## Task description
Exact transcription of the following records is needed, with every picture dropped.

☆ ☆ ☆ ☆

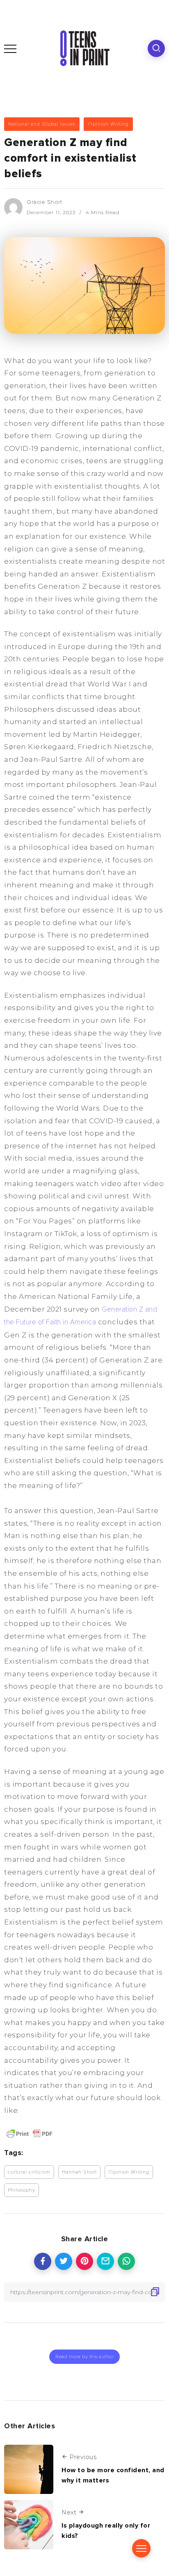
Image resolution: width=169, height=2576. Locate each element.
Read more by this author (84, 2356)
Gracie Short (44, 202)
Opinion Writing (108, 124)
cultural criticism (29, 2172)
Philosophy (21, 2190)
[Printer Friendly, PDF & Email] (29, 2133)
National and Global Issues (41, 124)
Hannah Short (79, 2172)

☆ ☆ ☆ ☆

## Solution to this exercise
Image resolution: width=169, height=2576. Locate each element.
Read more by this author (84, 2356)
Gracie Short (44, 202)
Opinion Writing (108, 124)
cultural criticism (29, 2172)
Philosophy (21, 2190)
[Printer Friendly, PDF & Email] (29, 2133)
National and Global Issues (41, 124)
Hannah Short (79, 2172)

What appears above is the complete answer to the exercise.